Using the FTC simplifies surface integrals and is integral to converting them into volume integrals, as we will see in the Divergence Theorem.

Volume Integrals

Volume integrals extend the notion of integrals into three dimensions. Instead of summing up values over a line (as with line integrals) or a surface (as with surface integrals), volume integrals consider accumulation over a three-dimensional space. This is particularly useful in capturing the totality of changes occurring throughout an entire volume, rather than just on its surface.

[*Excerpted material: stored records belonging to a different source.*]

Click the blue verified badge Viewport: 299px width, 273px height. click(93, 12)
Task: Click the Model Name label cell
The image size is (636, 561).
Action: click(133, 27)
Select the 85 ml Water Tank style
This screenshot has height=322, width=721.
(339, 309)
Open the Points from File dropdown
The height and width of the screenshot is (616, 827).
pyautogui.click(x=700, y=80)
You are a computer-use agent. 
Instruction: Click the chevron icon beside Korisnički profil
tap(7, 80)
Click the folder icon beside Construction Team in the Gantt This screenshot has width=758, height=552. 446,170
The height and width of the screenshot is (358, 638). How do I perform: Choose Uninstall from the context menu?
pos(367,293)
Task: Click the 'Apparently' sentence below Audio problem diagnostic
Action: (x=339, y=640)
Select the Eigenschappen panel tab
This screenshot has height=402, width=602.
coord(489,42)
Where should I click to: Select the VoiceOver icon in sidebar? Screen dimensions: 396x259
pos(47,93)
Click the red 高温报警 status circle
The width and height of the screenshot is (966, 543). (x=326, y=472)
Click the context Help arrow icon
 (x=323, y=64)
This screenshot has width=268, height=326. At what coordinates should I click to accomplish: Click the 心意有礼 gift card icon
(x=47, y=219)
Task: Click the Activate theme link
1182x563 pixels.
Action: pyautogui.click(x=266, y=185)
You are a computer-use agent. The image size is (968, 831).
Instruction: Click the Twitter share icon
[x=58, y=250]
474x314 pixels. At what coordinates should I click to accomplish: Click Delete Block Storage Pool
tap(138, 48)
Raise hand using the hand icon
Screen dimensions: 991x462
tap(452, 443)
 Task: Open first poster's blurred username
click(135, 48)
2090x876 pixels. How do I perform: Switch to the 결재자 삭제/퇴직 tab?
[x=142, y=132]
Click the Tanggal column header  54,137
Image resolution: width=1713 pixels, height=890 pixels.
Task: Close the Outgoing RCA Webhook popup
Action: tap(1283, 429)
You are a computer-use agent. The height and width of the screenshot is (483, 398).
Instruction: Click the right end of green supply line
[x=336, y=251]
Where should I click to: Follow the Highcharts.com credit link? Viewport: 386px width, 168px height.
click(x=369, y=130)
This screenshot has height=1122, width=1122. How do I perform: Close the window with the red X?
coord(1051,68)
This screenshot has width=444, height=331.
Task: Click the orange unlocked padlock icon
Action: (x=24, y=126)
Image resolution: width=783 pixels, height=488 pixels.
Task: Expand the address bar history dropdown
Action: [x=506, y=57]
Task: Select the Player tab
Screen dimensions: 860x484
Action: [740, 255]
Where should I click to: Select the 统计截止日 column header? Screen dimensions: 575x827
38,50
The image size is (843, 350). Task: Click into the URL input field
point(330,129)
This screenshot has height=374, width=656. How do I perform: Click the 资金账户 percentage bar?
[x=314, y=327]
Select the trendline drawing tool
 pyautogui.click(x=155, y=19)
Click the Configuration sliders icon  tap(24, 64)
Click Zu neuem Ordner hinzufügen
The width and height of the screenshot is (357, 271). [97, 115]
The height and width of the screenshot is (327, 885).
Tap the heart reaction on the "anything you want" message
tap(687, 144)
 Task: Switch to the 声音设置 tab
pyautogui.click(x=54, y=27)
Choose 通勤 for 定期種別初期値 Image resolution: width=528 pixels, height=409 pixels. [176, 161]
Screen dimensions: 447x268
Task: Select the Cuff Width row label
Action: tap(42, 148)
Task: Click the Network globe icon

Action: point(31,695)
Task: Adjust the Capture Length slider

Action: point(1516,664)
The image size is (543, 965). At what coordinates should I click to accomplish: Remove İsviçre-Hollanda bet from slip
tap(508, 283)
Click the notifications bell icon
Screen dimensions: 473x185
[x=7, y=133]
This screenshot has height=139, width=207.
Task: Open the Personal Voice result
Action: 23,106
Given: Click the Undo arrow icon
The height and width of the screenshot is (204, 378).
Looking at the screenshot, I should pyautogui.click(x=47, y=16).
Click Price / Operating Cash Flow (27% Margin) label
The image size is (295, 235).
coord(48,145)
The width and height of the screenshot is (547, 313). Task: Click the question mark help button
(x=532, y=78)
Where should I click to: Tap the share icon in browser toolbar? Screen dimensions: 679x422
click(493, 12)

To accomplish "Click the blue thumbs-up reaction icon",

In this exercise, the transition from surface to volume integrals is what connects to the Divergence Theorem. The theorem itself states that the integral of a vector field's divergence over a volume \(V\) is equal to the flux through the surface that bounds \(V\). The divergence of the vector field tells us how much the field is "spreading out" per unit volume, and integrating this over the entire volume gives us a complete picture of the field's behavior.

• The divergence \( abla \cdot \mathbf{v} = \frac{\partial v_{x}}{\partial x} + \frac{\partial v_{y}}{\partial y} + \frac{\partial v_{z}}{\partial z} \) is key here, as it represents the rate at which the "stuff" is expanding in space.
• Calculating a volume integral of the divergence directly correlates with evaluating how field lines effectively enter or exit the enclosed region.

The Divergence Theorem is elegantly proven when we recognize this volume integral as comprising the sum of these elemental changes through the whole space, corresponding perfectly with net flows across the surface.